Remarkably, a renal tubular deletion of DNA-PKcs was also found to impede the progression of renal interstitial fibrosis in UUO. in the laboratory Experiments revealed that DNA-PKcs deficiency was able to maintain the phenotype of tubular epithelial cells and regulate interstitial fibroblast activation in vitro. These results indicate that DNA-PKcs facilitate myofibroblast activation and epithelial dissociation without any direct association with lymphocyte deficiency.
The antifibrotic effects of NU7441, a highly specific DNA-PKcs inhibitor, were studied. In both UUO and UIR mouse models, NU7441 treatment was able to significantly attenuate the progression of renal interstitial cells. At physiological doses, NU7441 can partially inhibit DNA-PK.
both of them in vivo And in the laboratory Studies have shown that DNA-PKcs deficiency does not exacerbate DSBs, indicating that DNA-PKcs mediates renal injury and renal interstitial fibrosis. Furthermore, analysis of phosphoproteomics revealed reduced TAF7 phosphorylation in DNA-PKcs kidney tissues.– / – mice. Interestingly, TAF7 deficiency prevented the proteolytic phenotype of TGFβ1-induced renal fibroblasts and epithelial cells.
The occupational effects of TAF7 were almost completely blocked by the lack of DNA-PKcs in renal epithelial cells. Our results indicate that TAF7 is a substrate for DNA-PKcs kinase activity and that DNA-PKcs-mediated phosphorylation of TAF7 exacerbates renal fibrosis. ChIP screening showed that TAF7 could bind to Raptor promoter directly, however, the underlying mechanism must be elucidated in future research. The authors indicated that DNA-PKcs mediates activation of RAPTOR/mTORC1 signaling through TAF7 phosphorylation.

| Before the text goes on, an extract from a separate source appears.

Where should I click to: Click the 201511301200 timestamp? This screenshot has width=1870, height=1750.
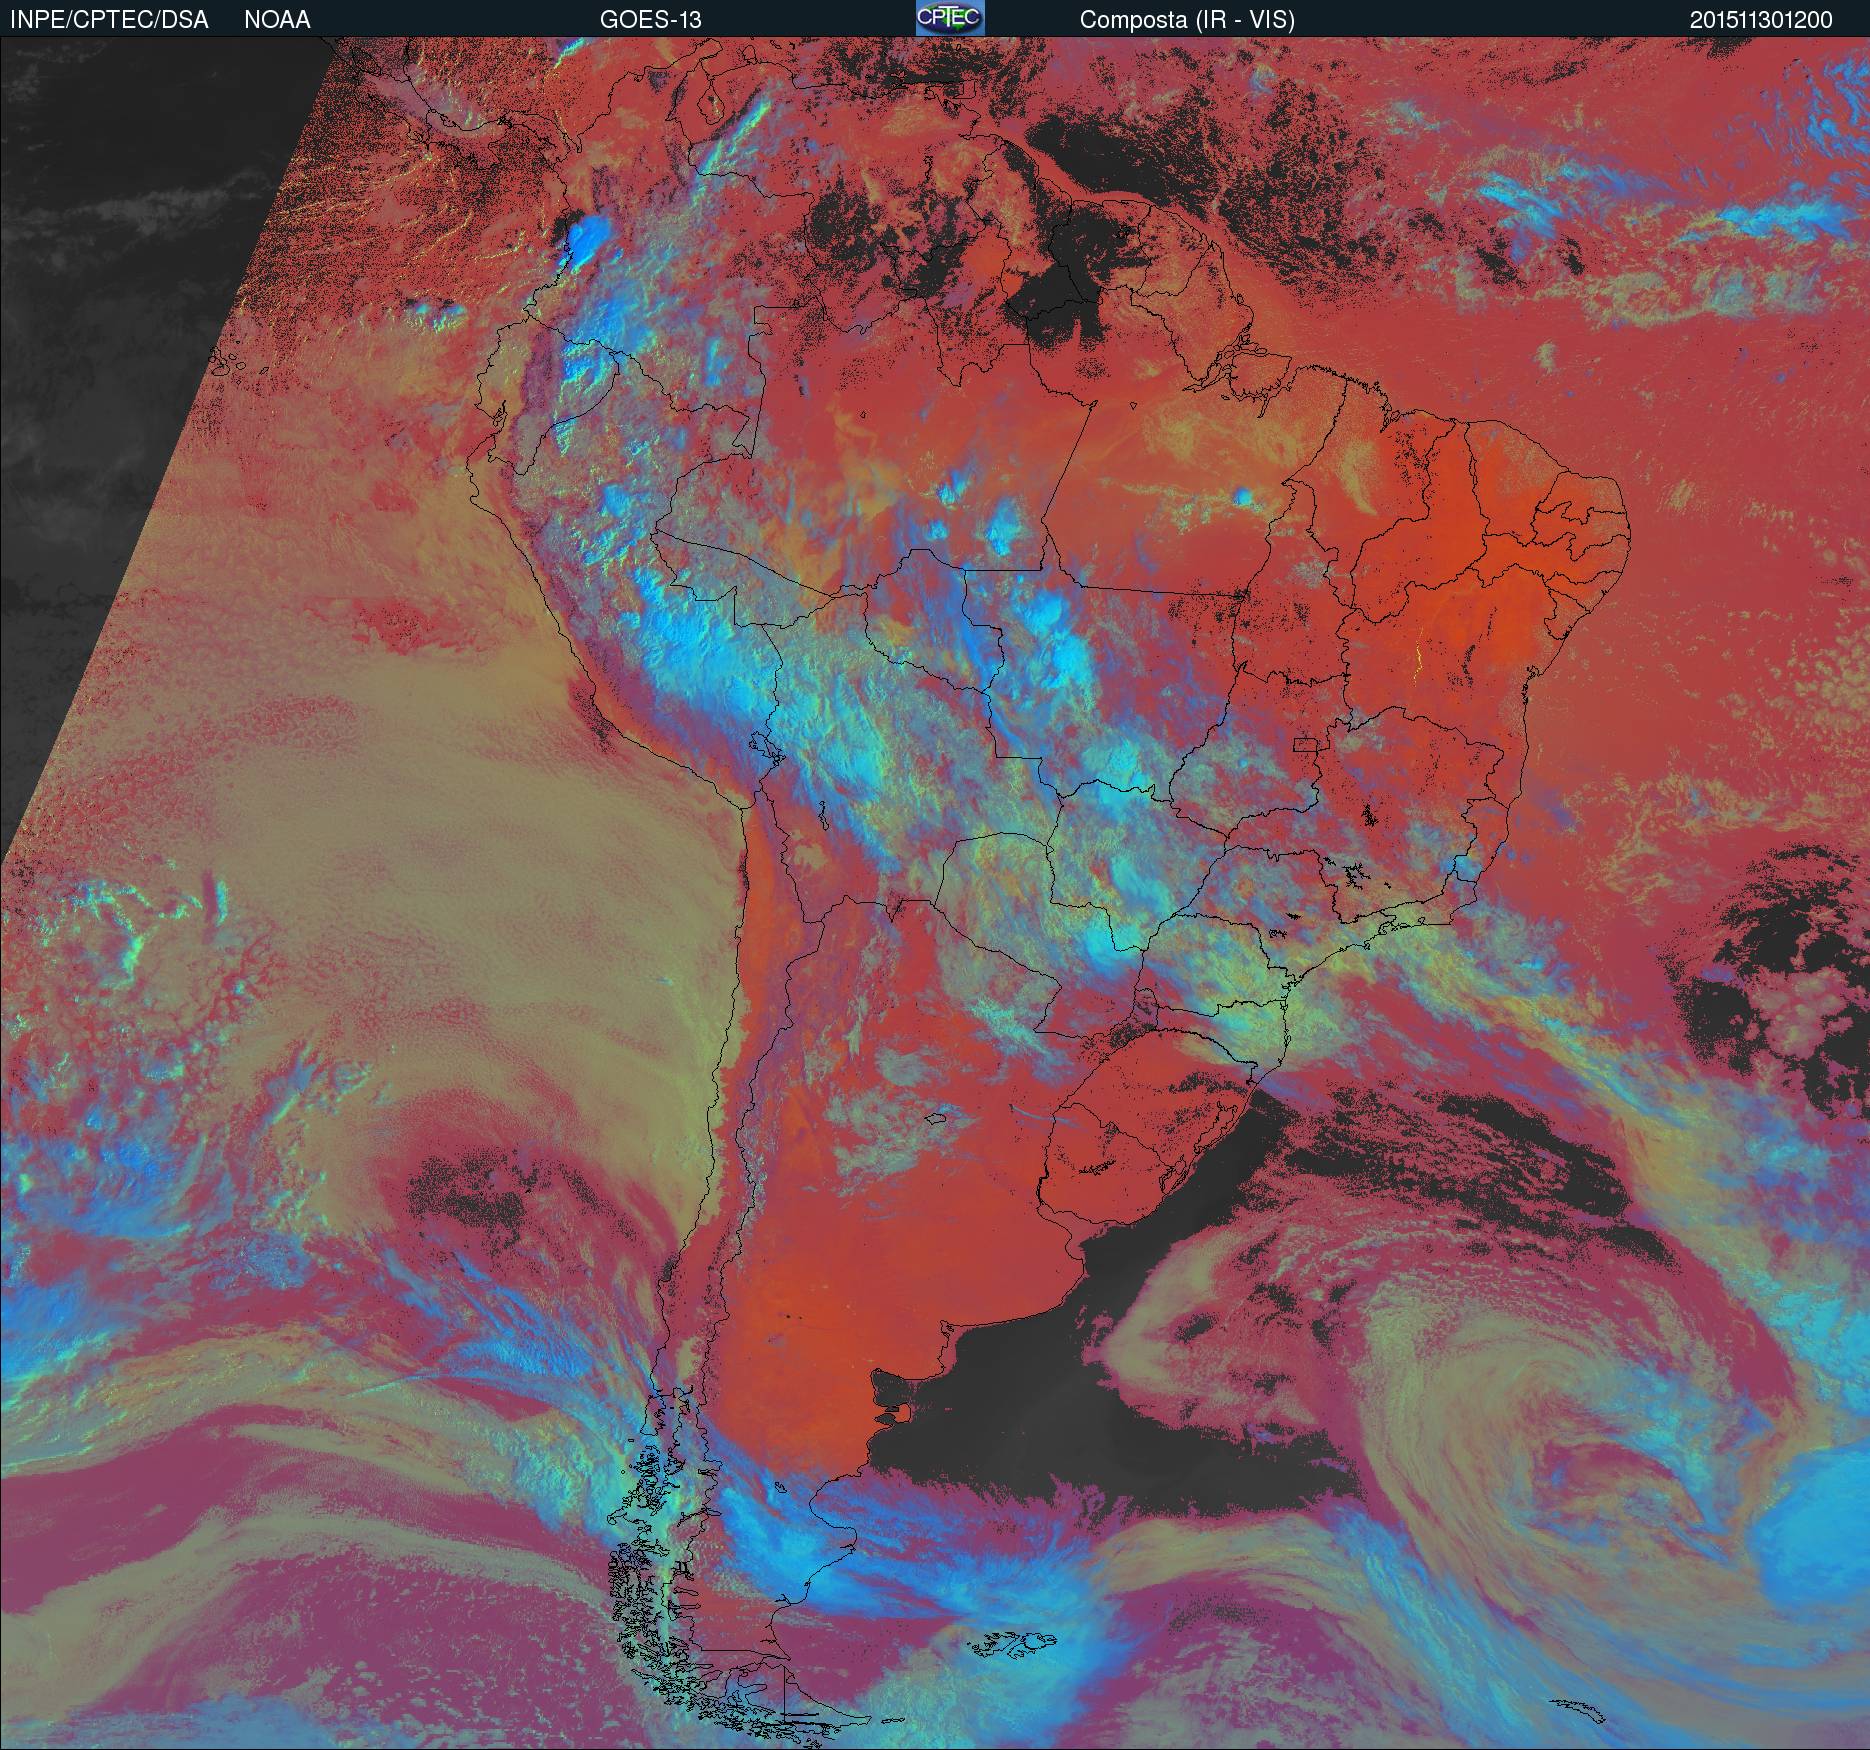(x=1761, y=20)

DNA-PKcs activity was found to be undetectable in normal kidneys, in contrast to a significant increase during CKD. DNA-PKcs facilitate activation of RAPTOR/mTORC1 signaling via phosphorylation of TATA box-binding protein-binding factor 7 (TAF7) in CKD. DNA-PKcs inhibition restores metabolic reprogramming in affected kidney cells, such as epithelial cells and myofibroblasts, in chronic kidney disease. Thus, DNA-PKcs could be an important target for the treatment of CKD.